Part of the Khronos Group
OpenGL.org

The Industry's Foundation for High Performance Graphics

from games to virtual reality, mobile phones to supercomputers

Page 1 of 2 12 LastLast
Results 1 to 10 of 11

Thread: Custom Vertex Attributes

  1. #1
    Junior Member Newbie
    Join Date
    May 2016
    Posts
    21

    Custom Vertex Attributes

    I am trying to implement batch rendering, where I pass a large number of triangle vertexes and corresponding object data (like texture control flags, extra variables, etc.). Right now, each sprite has just over 164 bytes of data. I know that OpenGL has at least 16 vertex attributes, with each element having the size of 4 floats. A lot of batch rendering tutorials use them, but they never try to pass that much data for each object.

    I was thinking about separating all 164 bytes of data into chunks of 12 bytes, and loading them all into 16 vertex attributes. However, I've read about the attributes reserved by OpenGL for various purposes, which means I can't use them.
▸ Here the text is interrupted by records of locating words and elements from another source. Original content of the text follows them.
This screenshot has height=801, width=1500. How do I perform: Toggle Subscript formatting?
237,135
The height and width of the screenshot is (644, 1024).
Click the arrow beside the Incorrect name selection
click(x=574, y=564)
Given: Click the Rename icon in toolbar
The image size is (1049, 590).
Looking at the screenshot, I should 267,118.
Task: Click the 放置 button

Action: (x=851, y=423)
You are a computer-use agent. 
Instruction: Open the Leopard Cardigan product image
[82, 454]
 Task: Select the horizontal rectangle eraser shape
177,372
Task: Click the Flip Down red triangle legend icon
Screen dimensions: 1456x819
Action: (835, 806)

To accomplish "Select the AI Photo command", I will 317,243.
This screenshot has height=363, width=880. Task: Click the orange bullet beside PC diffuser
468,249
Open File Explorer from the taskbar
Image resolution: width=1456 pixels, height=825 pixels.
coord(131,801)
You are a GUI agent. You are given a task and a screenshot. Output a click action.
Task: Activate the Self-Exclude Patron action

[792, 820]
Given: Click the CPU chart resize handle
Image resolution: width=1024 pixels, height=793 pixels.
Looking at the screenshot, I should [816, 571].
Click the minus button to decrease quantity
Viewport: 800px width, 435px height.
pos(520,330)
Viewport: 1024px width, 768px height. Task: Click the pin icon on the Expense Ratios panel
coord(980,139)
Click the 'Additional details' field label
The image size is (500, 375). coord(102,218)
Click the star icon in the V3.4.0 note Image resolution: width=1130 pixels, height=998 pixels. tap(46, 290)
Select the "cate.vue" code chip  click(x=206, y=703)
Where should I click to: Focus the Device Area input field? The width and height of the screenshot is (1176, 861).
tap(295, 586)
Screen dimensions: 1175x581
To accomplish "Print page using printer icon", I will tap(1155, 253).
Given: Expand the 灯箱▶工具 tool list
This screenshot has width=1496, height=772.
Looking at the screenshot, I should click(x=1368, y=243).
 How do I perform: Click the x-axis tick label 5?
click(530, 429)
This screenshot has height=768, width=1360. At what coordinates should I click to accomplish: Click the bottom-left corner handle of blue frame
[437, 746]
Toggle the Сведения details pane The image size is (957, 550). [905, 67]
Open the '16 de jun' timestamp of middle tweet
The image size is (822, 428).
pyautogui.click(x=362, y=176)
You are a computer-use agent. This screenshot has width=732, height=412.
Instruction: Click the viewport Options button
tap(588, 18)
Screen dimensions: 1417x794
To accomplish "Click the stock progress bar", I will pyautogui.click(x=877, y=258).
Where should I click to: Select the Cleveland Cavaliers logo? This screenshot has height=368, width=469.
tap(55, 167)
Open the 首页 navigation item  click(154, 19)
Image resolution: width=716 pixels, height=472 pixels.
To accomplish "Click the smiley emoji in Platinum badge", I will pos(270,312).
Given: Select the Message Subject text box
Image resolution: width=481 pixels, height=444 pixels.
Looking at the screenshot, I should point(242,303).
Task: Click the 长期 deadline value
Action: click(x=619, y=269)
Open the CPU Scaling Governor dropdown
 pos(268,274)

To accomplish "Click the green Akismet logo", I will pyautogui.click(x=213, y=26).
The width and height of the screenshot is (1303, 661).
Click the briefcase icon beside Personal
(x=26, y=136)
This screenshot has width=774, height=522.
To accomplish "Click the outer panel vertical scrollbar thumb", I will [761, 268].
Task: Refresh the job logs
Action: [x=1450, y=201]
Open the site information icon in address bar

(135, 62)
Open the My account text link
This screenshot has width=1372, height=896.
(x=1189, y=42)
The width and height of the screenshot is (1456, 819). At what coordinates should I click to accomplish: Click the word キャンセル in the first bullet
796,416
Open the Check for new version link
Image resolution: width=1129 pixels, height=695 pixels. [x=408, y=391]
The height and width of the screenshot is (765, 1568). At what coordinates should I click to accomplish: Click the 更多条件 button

    Technically, of the 164 bytes, 20 bytes are used for vertex/uv coordinates, while the rest are per object (so they remain the same for the same object). I want to do batch rendering for 10 000 objects, and that requires 1.44 megabytes of non-vertex/uv coordinate data.

    I would like to know what other options I have, that allow passing that much data for batch rendering (with decent performance that is better than enormous uniform arrays).

  2. #2
    Senior Member OpenGL Pro
    Join Date
    Jan 2007
    Posts
    1,714
    Quote Originally Posted by CaptainSnugglebottom View Post
    I've read about the attributes reserved by OpenGL for various purposes, which means I can't use them.
    This is a common misunderstanding; most of the time the restriction does not apply and you are perfectly free to use them.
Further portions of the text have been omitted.